_Activity:_ The entries below contain pictures. Write out only the lines from the line with "This screenshot has width=1024, height=707." up to and including the line with "The width and height of the screenshot is (1006, 1204).", exactly, without them.

Saved entries:
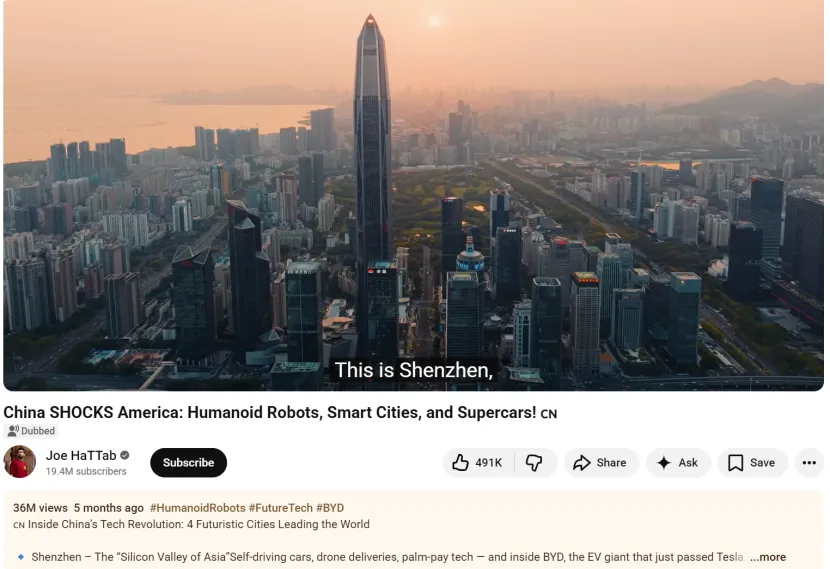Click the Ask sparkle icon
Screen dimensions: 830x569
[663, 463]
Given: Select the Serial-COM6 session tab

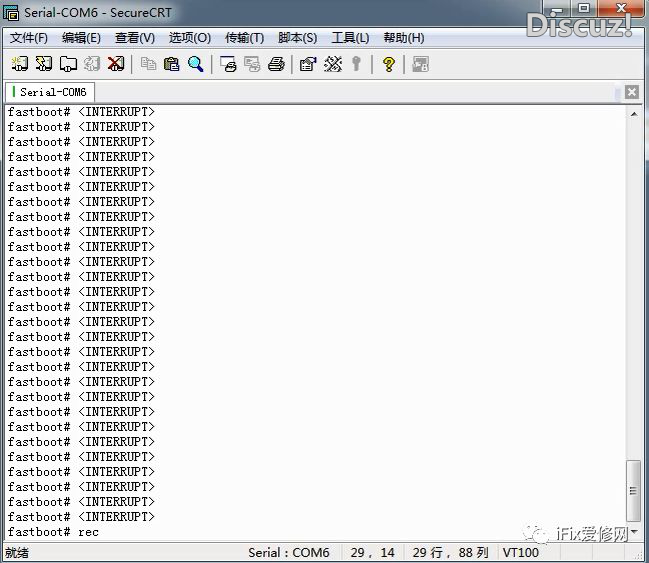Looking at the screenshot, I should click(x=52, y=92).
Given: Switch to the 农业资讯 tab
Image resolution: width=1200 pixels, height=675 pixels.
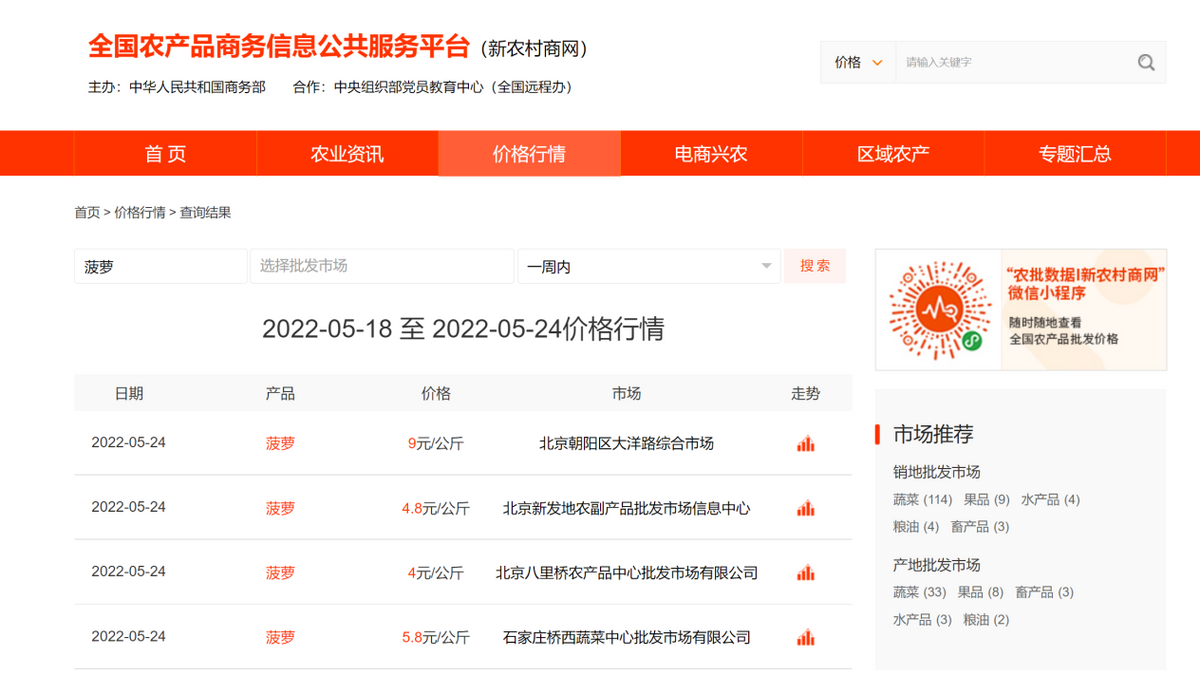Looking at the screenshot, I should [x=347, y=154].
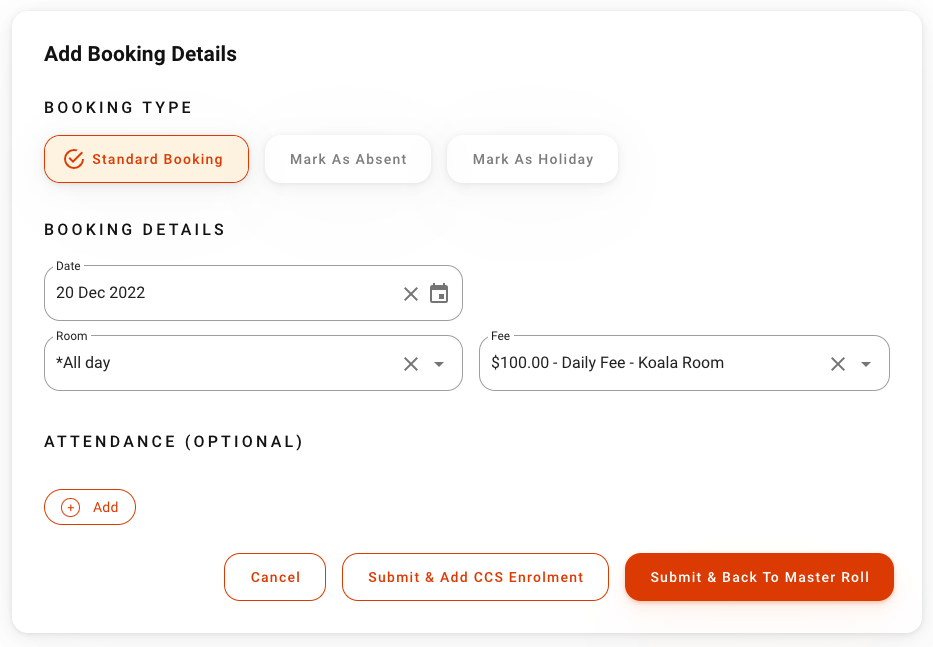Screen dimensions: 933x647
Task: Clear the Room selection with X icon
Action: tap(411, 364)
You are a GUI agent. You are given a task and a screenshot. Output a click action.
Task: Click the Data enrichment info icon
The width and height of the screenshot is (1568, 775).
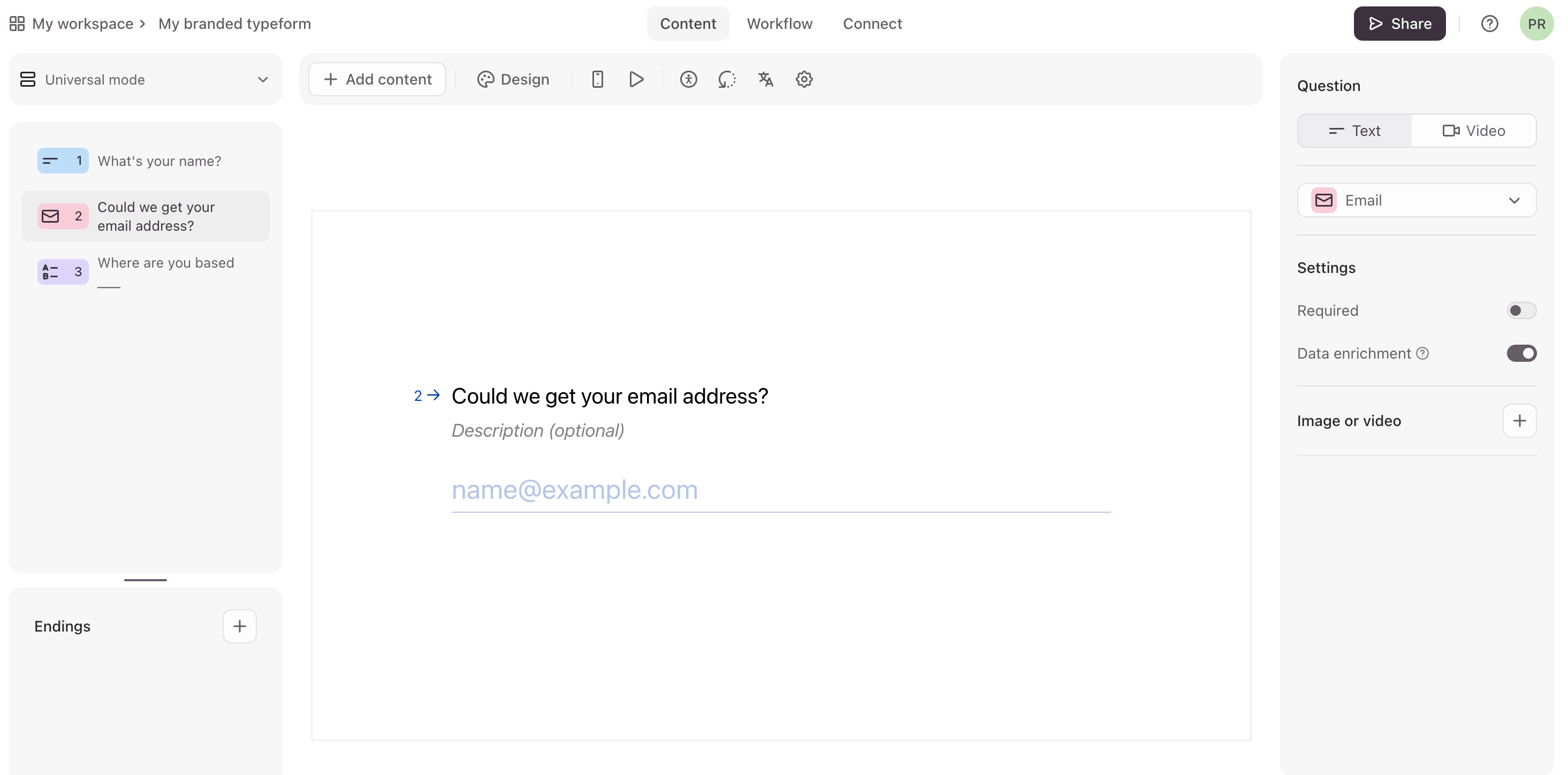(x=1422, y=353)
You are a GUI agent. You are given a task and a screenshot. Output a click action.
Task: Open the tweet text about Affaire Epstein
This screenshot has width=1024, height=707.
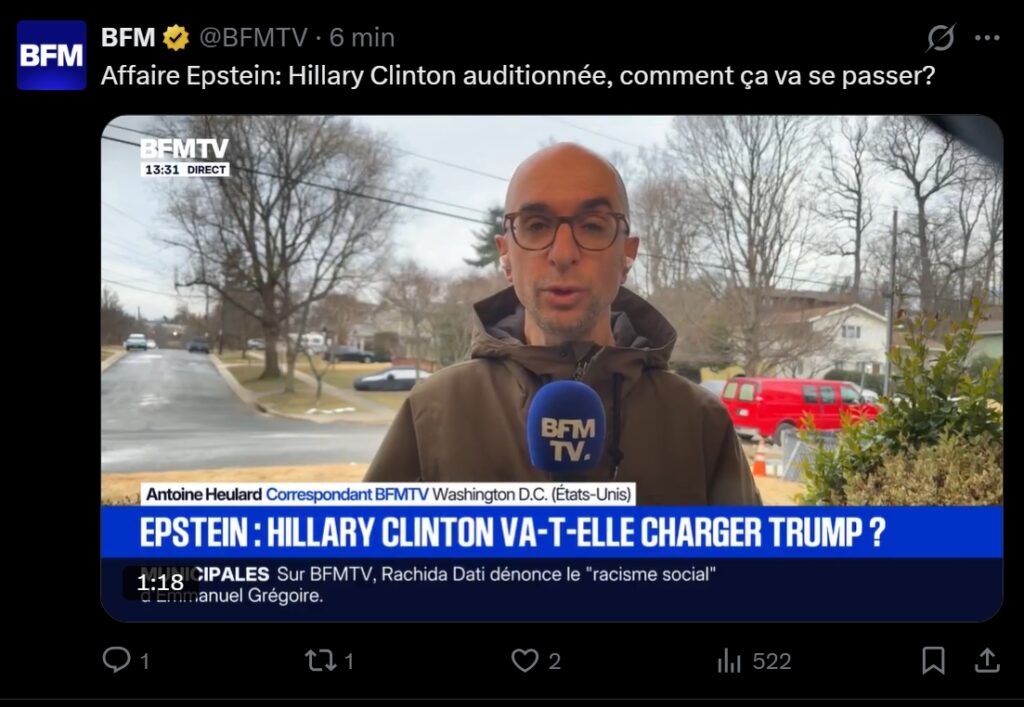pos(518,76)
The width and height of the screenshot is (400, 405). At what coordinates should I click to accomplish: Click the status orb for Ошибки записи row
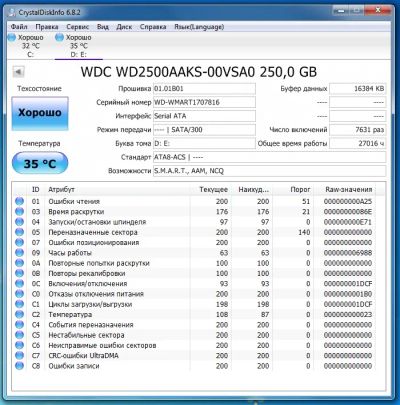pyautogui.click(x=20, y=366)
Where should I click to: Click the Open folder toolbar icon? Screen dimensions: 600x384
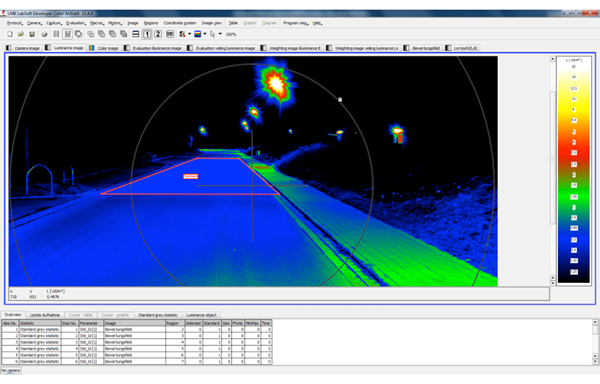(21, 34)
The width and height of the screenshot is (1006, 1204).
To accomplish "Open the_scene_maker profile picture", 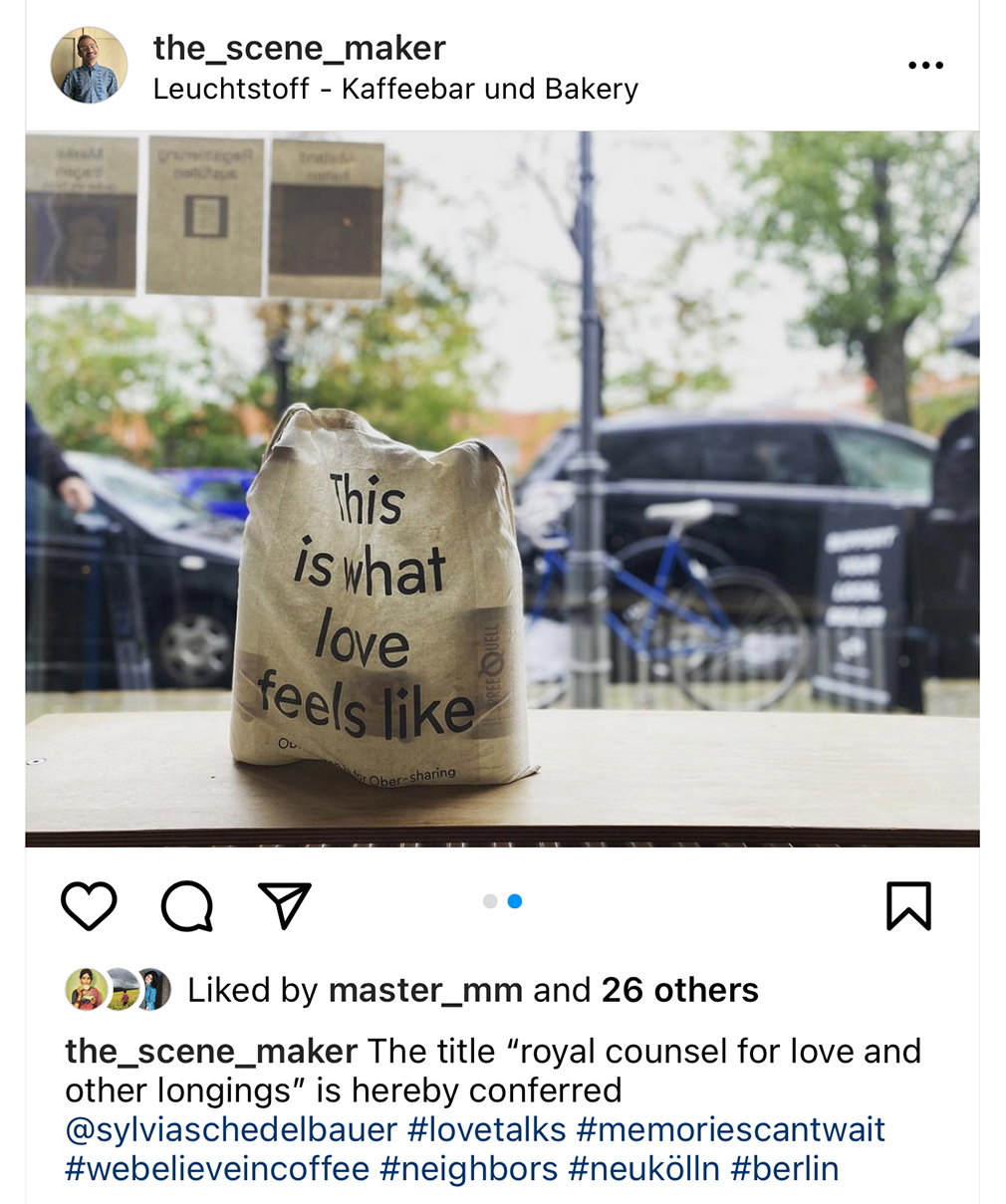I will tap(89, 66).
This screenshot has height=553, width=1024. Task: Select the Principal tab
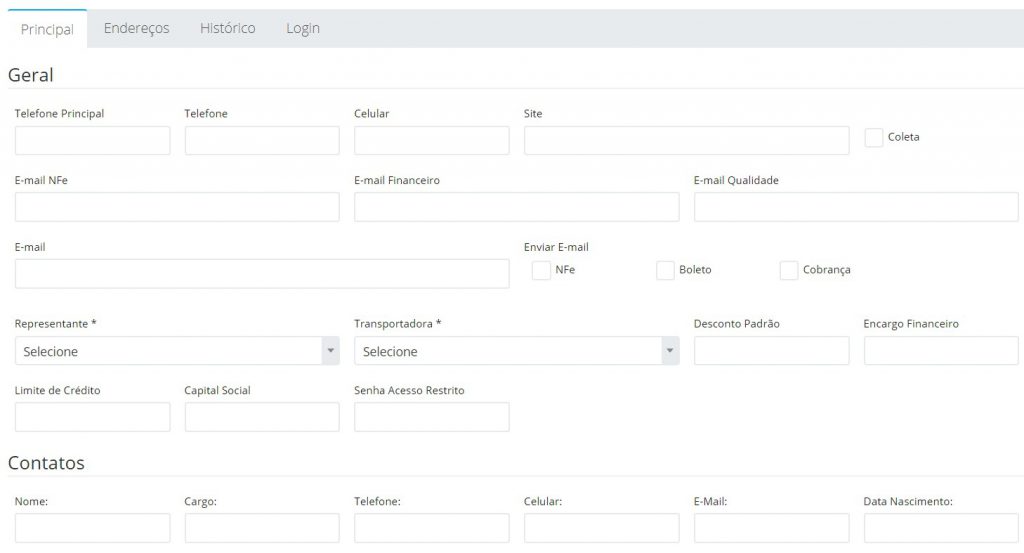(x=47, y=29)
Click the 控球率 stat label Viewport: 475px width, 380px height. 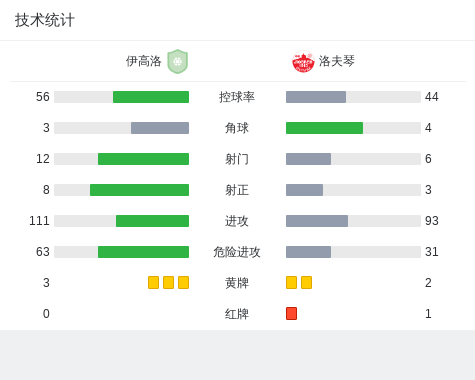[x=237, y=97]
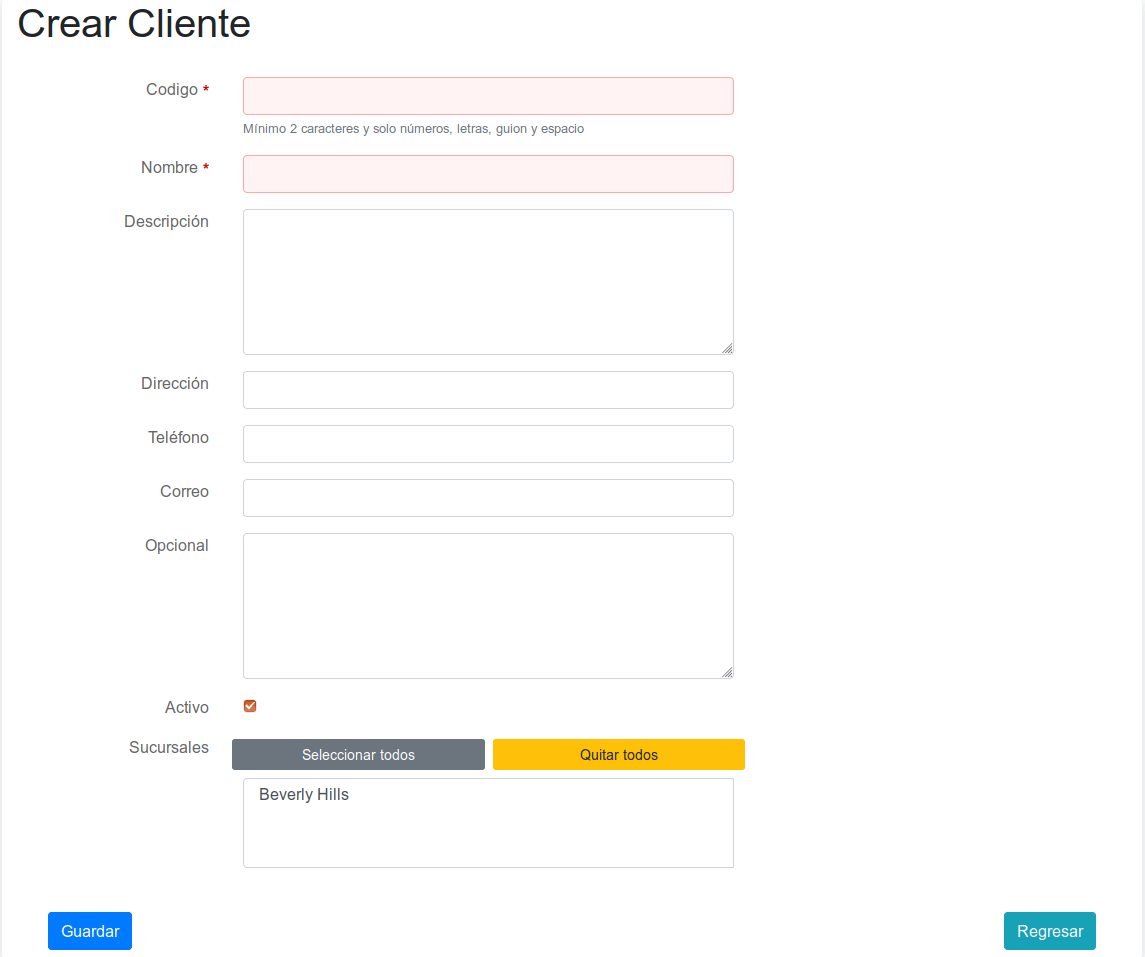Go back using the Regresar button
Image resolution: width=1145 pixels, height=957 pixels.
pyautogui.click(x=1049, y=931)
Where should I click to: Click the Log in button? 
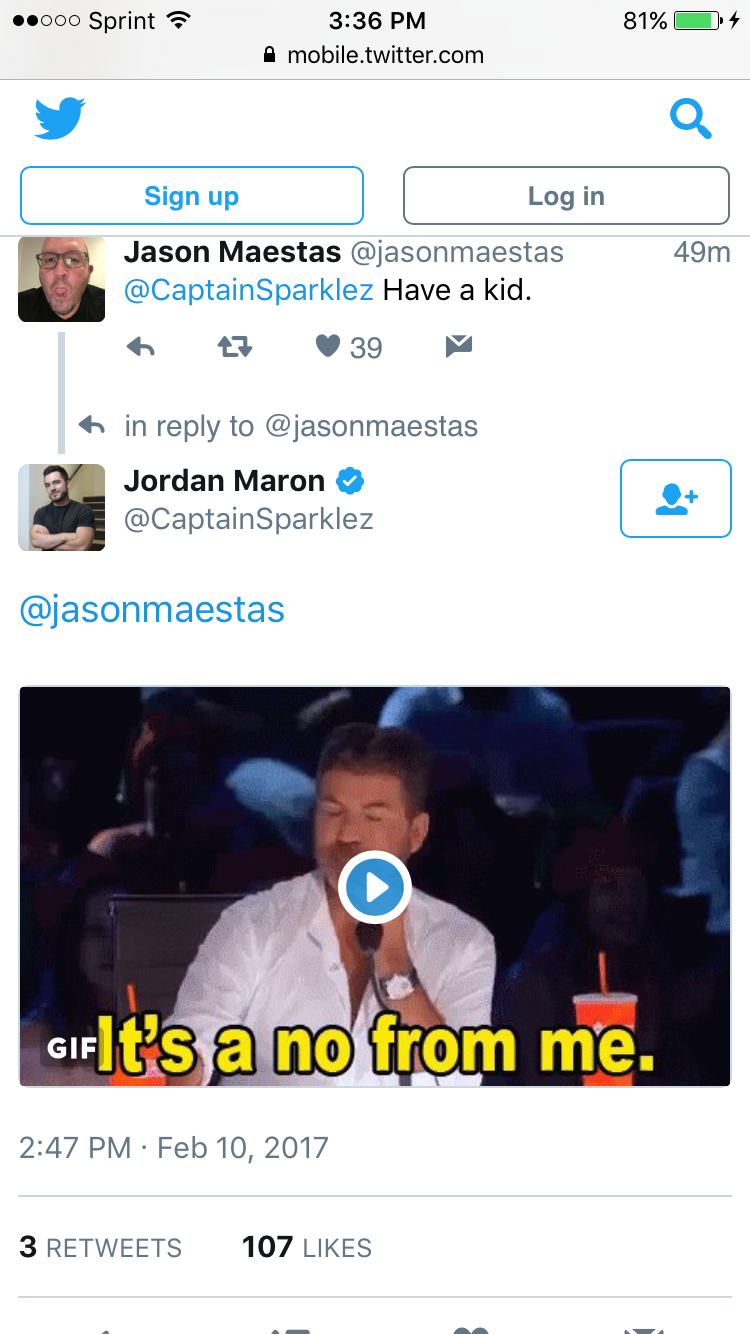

_Output below:_
This screenshot has width=1024, height=707.
pos(518,76)
The width and height of the screenshot is (400, 405). At what coordinates should I click to accomplish: Click the status orb for Ошибки записи row
pyautogui.click(x=20, y=366)
Where should I click to: Click the Open folder toolbar icon? Screen dimensions: 600x384
(21, 34)
The width and height of the screenshot is (1006, 1204).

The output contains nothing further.